(Screenshot grounding data)
····················

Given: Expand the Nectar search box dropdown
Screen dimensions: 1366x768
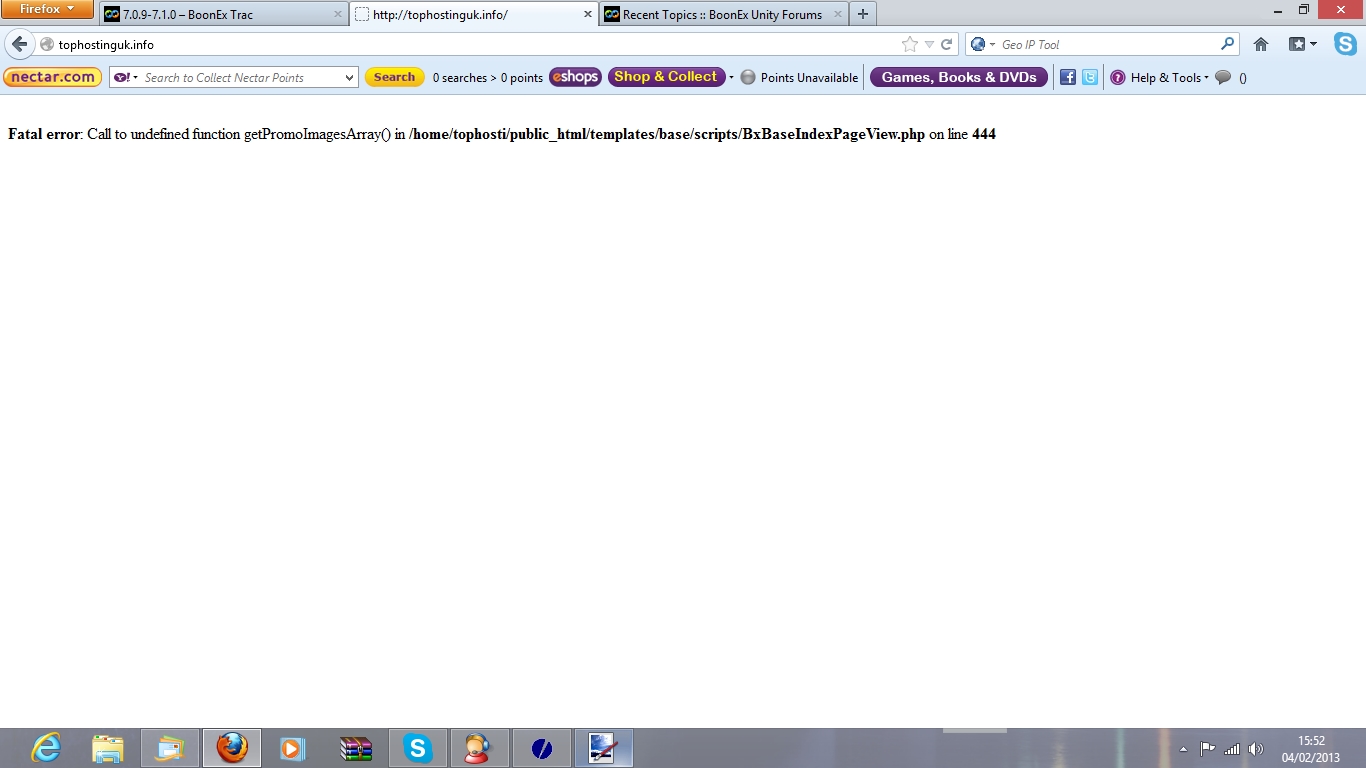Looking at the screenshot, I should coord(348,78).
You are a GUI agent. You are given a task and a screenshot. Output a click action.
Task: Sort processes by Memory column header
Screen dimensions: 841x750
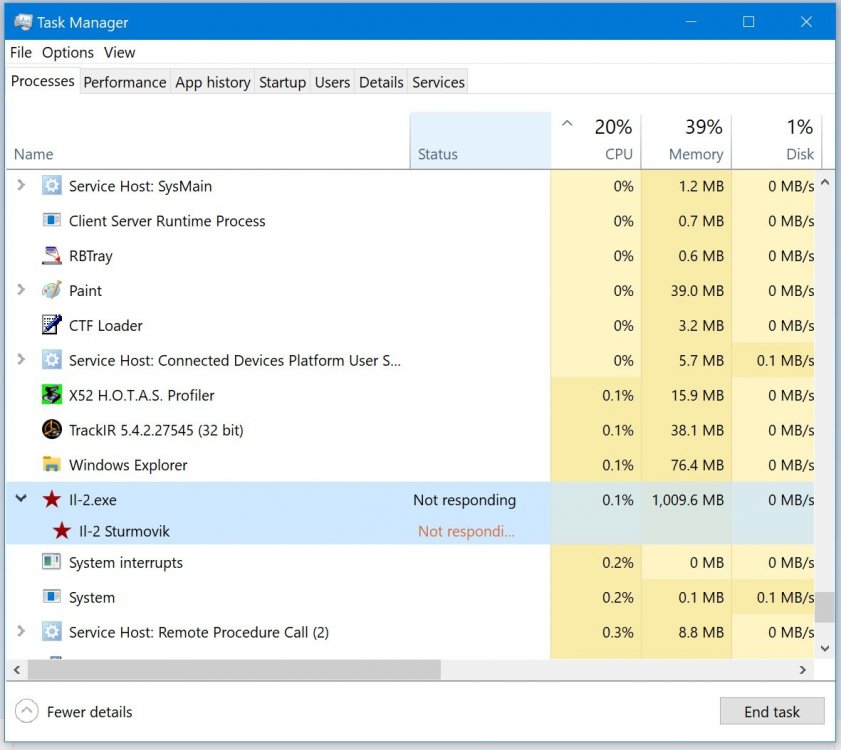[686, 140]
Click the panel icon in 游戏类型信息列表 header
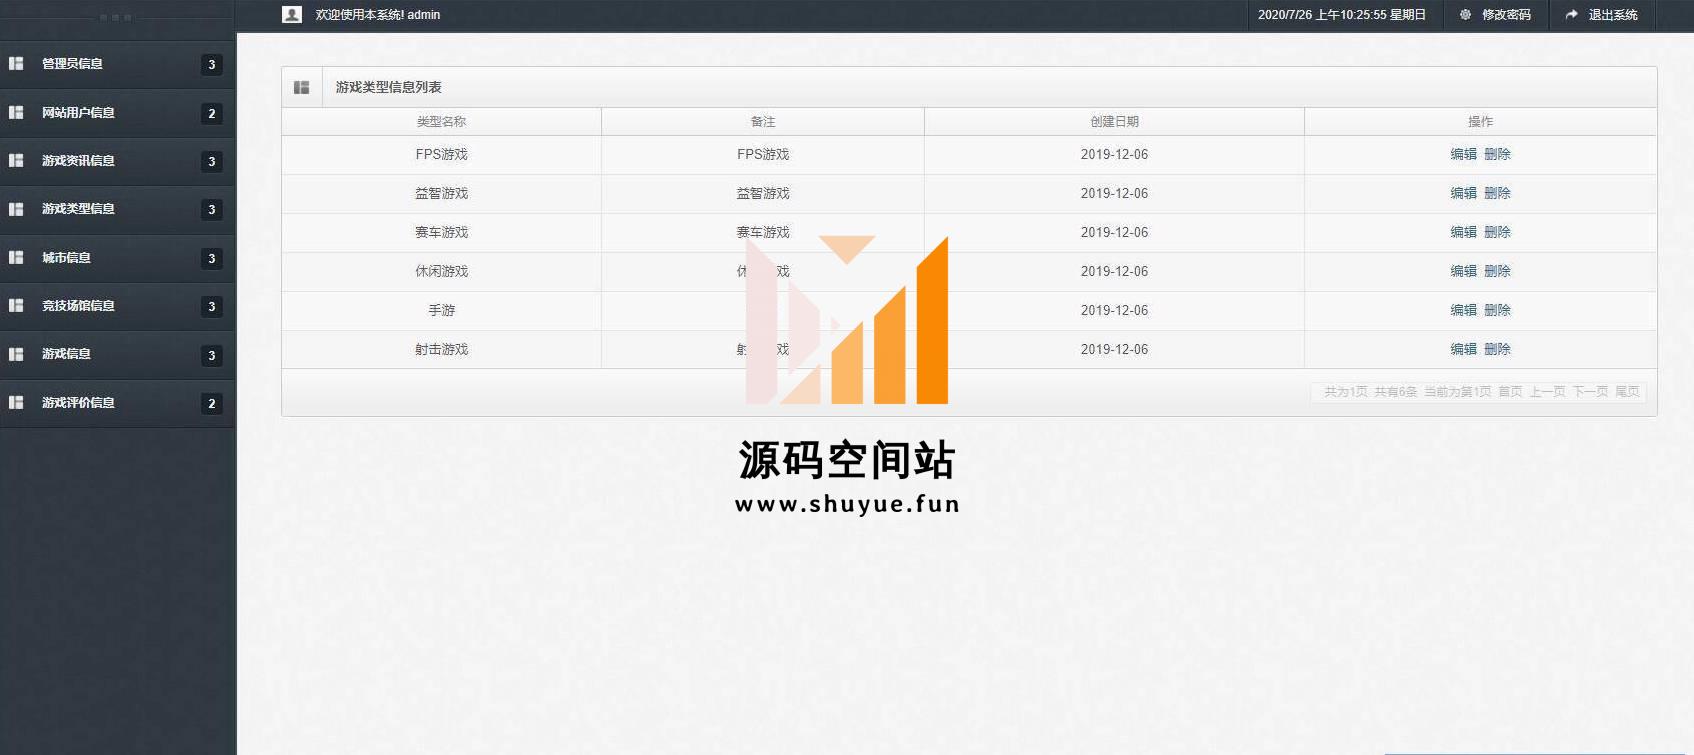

····················

_DIRECTIONS FOR THIS TASK_
With the pictures left out, please output each line from the one containing "Task: Sort processes by Memory column header" through the end of the entries, exactly as it is.

_TASK RESULT_
Task: Sort processes by Memory column header
Screen dimensions: 841x750
[686, 140]
Click the panel icon in 游戏类型信息列表 header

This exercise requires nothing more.